Читал опять Твардовского (искал смоленский колорит — в «Муравии»), — талантливые и страстные стихи. Главное: он говорит не для одного себя, почти всегда о том, что задевает другого, возможно — всех. В этом и есть самая суть поэзии. Даже озаглавливая стихотворение: «Самому себе», — он выражает нечто важное другому.
А если сил и жизни целой,
Готовой для любых затрат,
Не хватит вдруг, чтоб кончить дело,
То ты уже не виноват.
Я думал: виноват я или не виноват, если не кончу дела? Живу я с чувством, что виноват.
1 февраля. — <...> Л. Толстой, когда он, еще думая о «Декабристах», начал «1805-й год», написал о себе, что чувствует себя «писателем всеми силами своей души...».
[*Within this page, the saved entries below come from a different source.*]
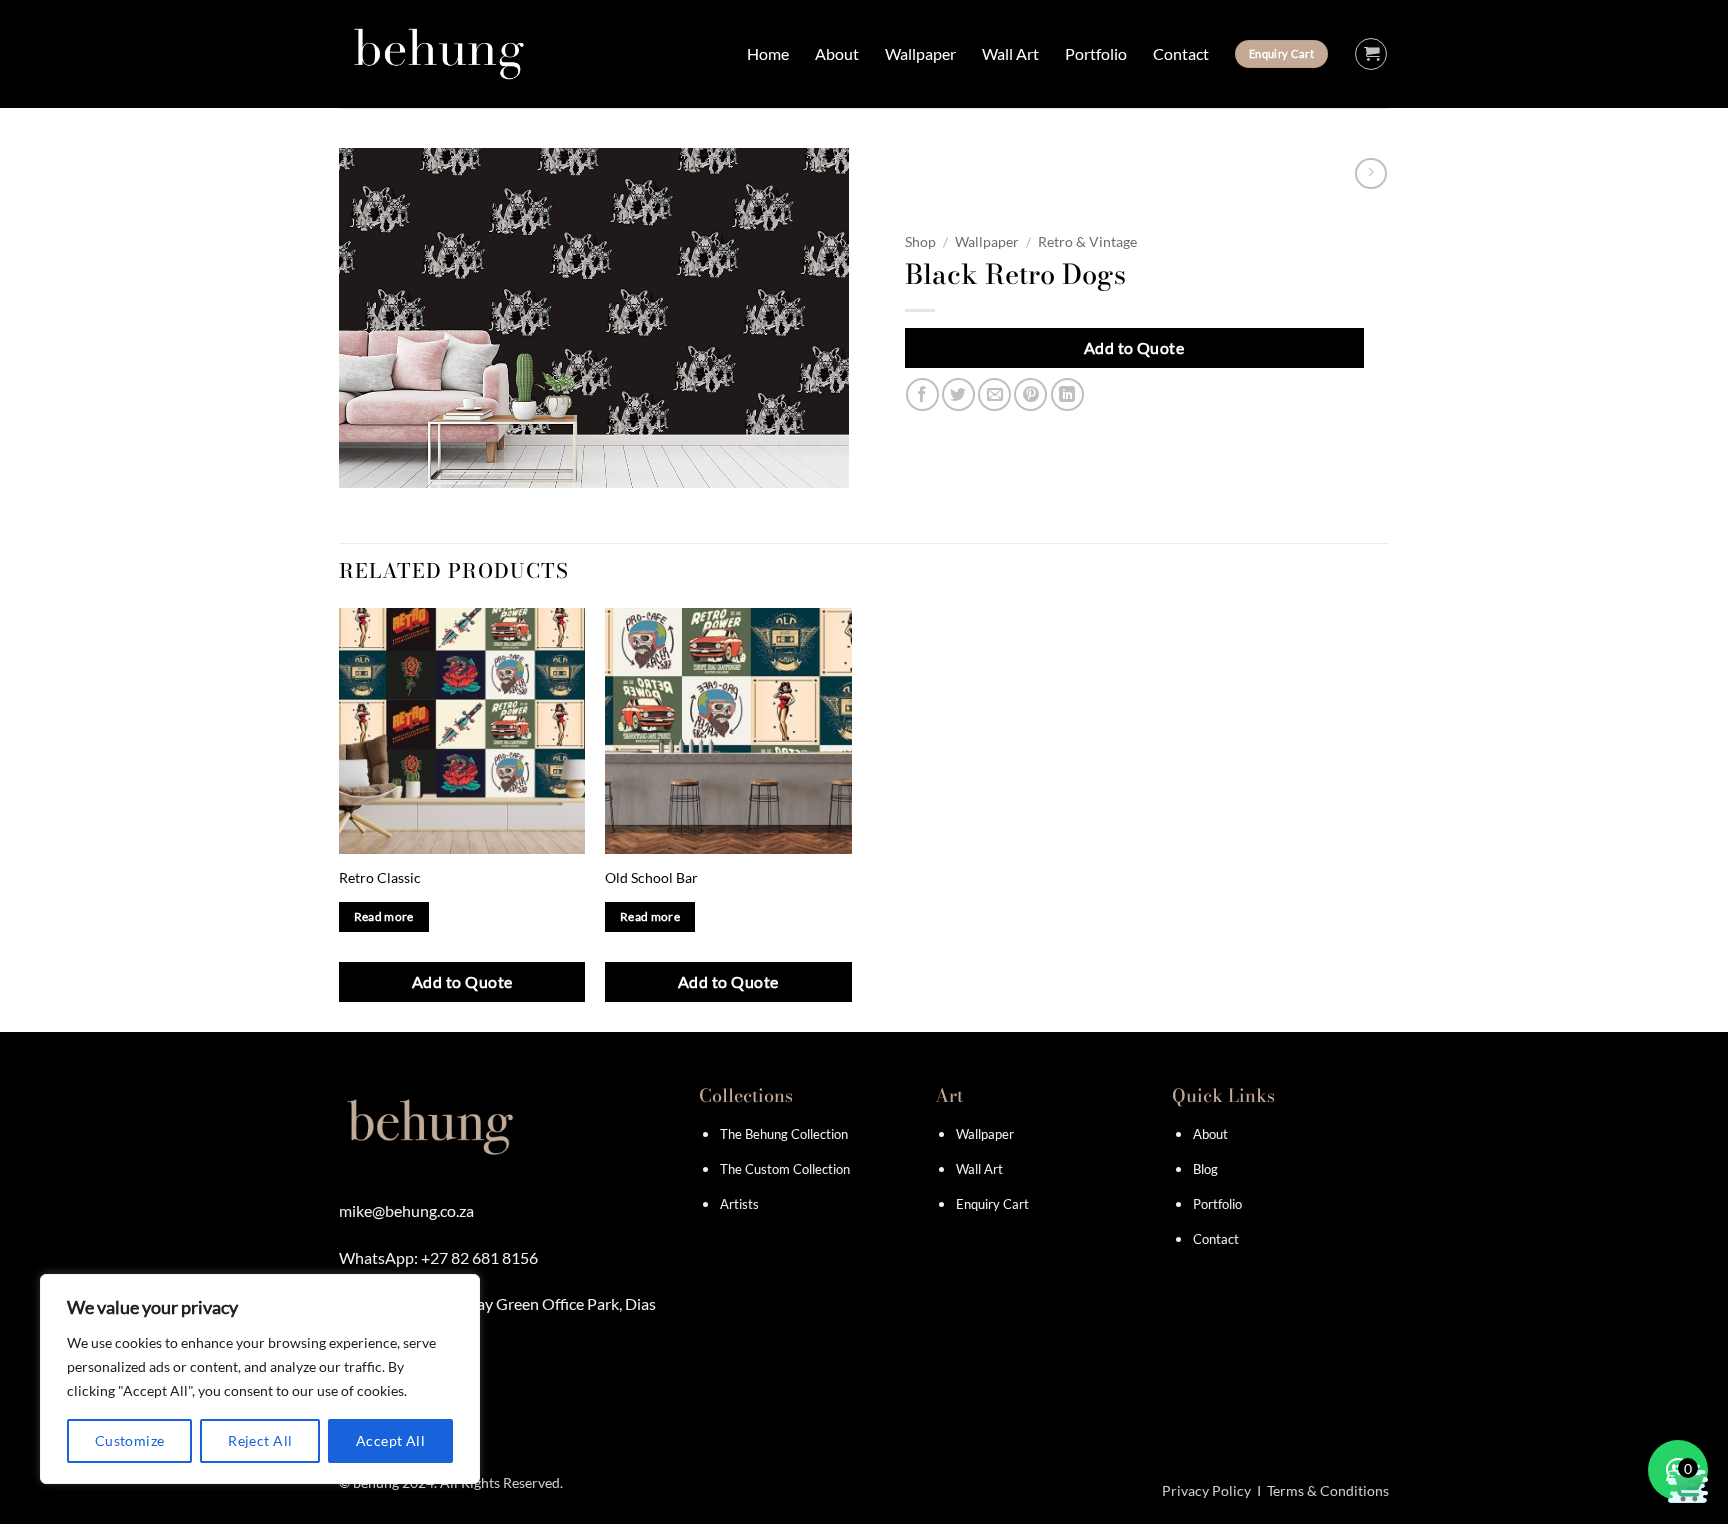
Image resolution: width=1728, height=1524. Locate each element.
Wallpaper (920, 53)
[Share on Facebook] (922, 394)
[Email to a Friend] (994, 394)
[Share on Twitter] (958, 394)
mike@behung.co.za (406, 1210)
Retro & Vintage (1087, 242)
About (837, 53)
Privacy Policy (1206, 1490)
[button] (1371, 54)
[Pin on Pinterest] (1030, 394)
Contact (1181, 53)
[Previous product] (1370, 173)
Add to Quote (1134, 347)
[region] (260, 1379)
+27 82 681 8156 (479, 1257)
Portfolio (1096, 53)
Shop (920, 242)
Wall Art (1010, 53)
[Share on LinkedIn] (1067, 394)
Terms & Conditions (1328, 1490)
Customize (130, 1440)
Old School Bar (651, 877)
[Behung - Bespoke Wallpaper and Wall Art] (439, 54)
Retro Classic (380, 877)
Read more (384, 916)
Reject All (260, 1440)
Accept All (390, 1440)
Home (768, 53)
Почему, при глубоком убеждении в своей художественной зрелости, я эти годы не являюсь писателем всеми силами души? Что мешает?
Прежде всего привычка отвлекаться от своего труда делами «общественности» (а чаще — иллюзией таких дел). Боязнь, что если я отойду от этих дел, мне это отомстится. Дальше — старание отвечать услугой на всякую просьбу, либо по зову совести, либо по внедренному воспитанием навыку вести себя «комильфо».
Не наговариваю ли я на себя? Не проще ли, не грубее ли все это? Не матушка ли лень широкой, толстой своей задницей расселась на моей дороге?
Нет. Не было за эти годы дня, чтобы спала моя душа и чтобы не хотела голова вертеть своими жерновами. Но вывернуть просто так все, что творится во мне, на бумагу — не умею и не могу. Есть блюда, которые должны долго готовиться, прежде чем поспеют к столу.
Не все силы души созрели. А гадать — почему? — бесполезно.